文本节选:

-------------------------

LangSAM项目优化,将SAM修改为MoblieSAM,提速5~6倍

Language Segment-Anything 是一个开源项目,它结合了实例分割和文本提示的强大功能,为图像中的特定对象生成蒙版。它建立在最近发布的 Meta 模型、segment-anything 和 GroundingDINO 检测模型之上,是一款易于使用且有效的对象检测和图像分割工具。 然而在整个流程中,GroundingDINO 通常耗时0.6s作用,segment-anything 通常耗时5-8s左右。这是因为segment-anything model运算量比较大,将SAM修改为MoblieSAM可以将整个流程的预测时间降低到0.7s左右。

项目地址:https://github.com/luca-medeiros/lang-segment-anything/tree/main

1、前置条件

参考 https://blog.csdn.net/a486259/article/details/136820052 实现LangSAM项目代码的下载安装

使用以下命令 安装MobileSAM

pip install git+https://github.com/ChaoningZhang/MobileSAM.git

下载mobile_sam.pt存储到lang_sam目录下,具体如下图所示
在这里插入图片描述

2、修改lang_sam\lang_sam.py

将lang_sam\lang_sam.py的代码修改为以下内容

import os

import groundingdino.datasets.transforms as T
import numpy as np
import torch
from groundingdino.models import build_model
from groundingdino.util import box_ops
from groundingdino.util.inference import predict
from groundingdino.util.slconfig import SLConfig
from groundingdino.util.utils import clean_state_dict
from huggingface_hub import hf_hub_download
from segment_anything import sam_model_registry
from segment_anything import SamPredictor
from mobile_sam import sam_model_registry as sam_moblie_model_registry
import time
SAM_MODELS = {
    "vit_h": "https://dl.fbaipublicfiles.com/segment_anything/sam_vit_h_4b8939.pth",
    "vit_l": "https://dl.fbaipublicfiles.com/segment_anything/sam_vit_l_0b3195.pth",
    "vit_b": "https://dl.fbaipublicfiles.com/segment_anything/sam_vit_b_01ec64.pth",
    "vit_t": "./mobile_sam.pt"
}

CACHE_PATH = os.environ.get("TORCH_HOME", os.path.expanduser("~/.cache/torch/hub/checkpoints"))


def load_model_hf(repo_id, filename, ckpt_config_filename, device='cpu'):
    cache_config_file = hf_hub_download(repo_id=repo_id, filename=ckpt_config_filename, local_files_only=True )

    args = SLConfig.fromfile(cache_config_file)
    model = build_model(args)
    args.device = device

    cache_file = hf_hub_download(repo_id=repo_id, filename=filename, local_files_only=True )
    #cache_file = 'F:\OPEN_PROJECT\GroundingDINO-main\weights\groundingdino_swint_ogc.pth'
    checkpoint = torch.load(cache_file, map_location='cpu')
    log = model.load_state_dict(clean_state_dict(checkpoint['model']), strict=False)
    print(f"Model loaded from {cache_file} \n => {log}")
    model.eval()
    return model


def transform_image(image) -> torch.Tensor:
    transform = T.Compose([
        T.RandomResize([800], max_size=1333),
        T.ToTensor(),
        T.Normalize([0.485, 0.456, 0.406], [0.229, 0.224, 0.225]),
    ])

    image_transformed, _ = transform(image, None)
    return image_transformed


class LangSAM():

    def __init__(self, sam_type="vit_t", ckpt_path=None):
        self.sam_type = sam_type
        self.device = torch.device("cuda" if torch.cuda.is_available() else "cpu")

-------------------------

原始数据:
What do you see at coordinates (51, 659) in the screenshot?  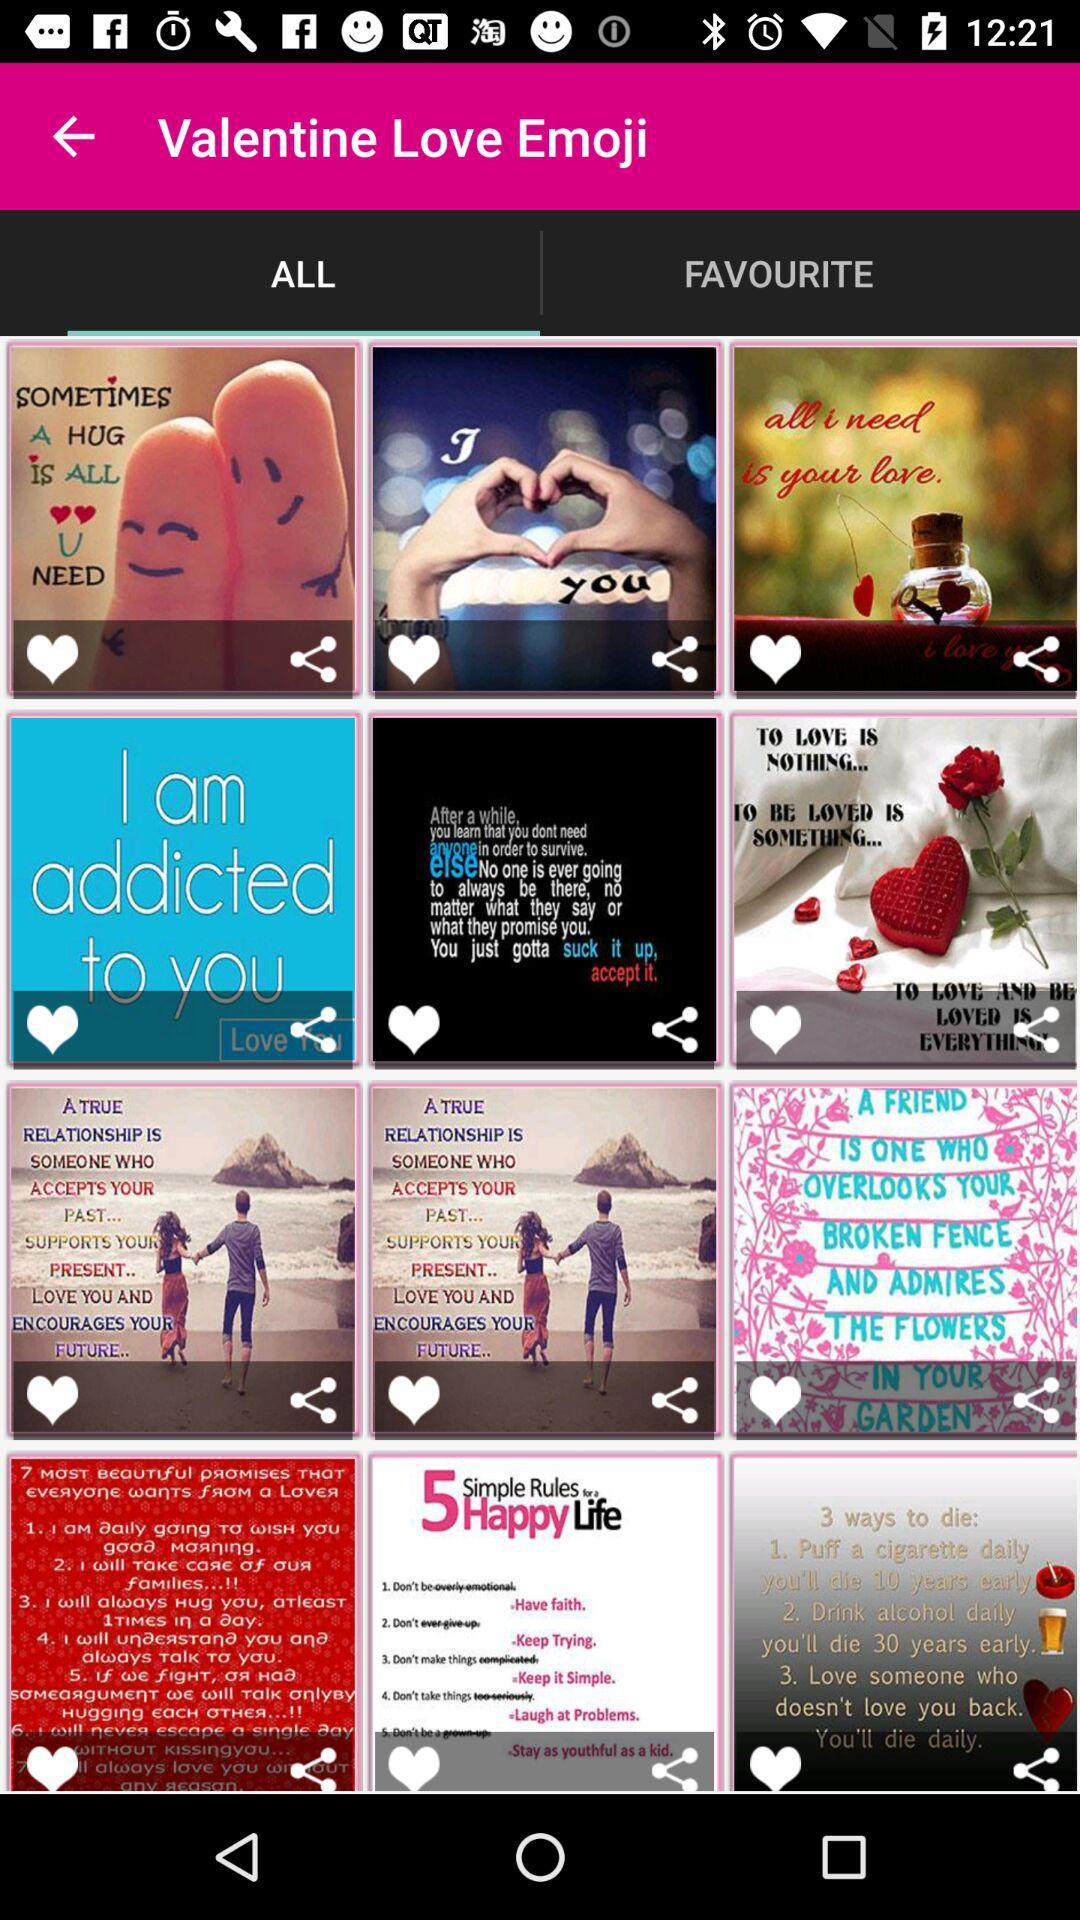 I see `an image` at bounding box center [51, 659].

-------------------------

任务要求:
A) 根据LangSAM优化一文,在整个流程中 segment-anything 通常耗时多久?
B) 请改写LangSAM优化一文中从"args.device = device"到"checkpoint = torch.load(cache_file, map_location='cpu')"的部分,把其中的"cache_file"一律换成"ckpt_file"。
C) LangSAM优化一文的代码里,SAM_MODELS 字典中有哪些键?请全部列出。

参考答案:
A) 通常耗时5-8秒左右。

B)
args.device = device

    ckpt_file = hf_hub_download(repo_id=repo_id, filename=filename, local_files_only=True )
    #ckpt_file = 'F:\OPEN_PROJECT\GroundingDINO-main\weights\groundingdino_swint_ogc.pth'
    checkpoint = torch.load(ckpt_file, map_location='cpu')

C) vit_h、vit_l、vit_b、vit_t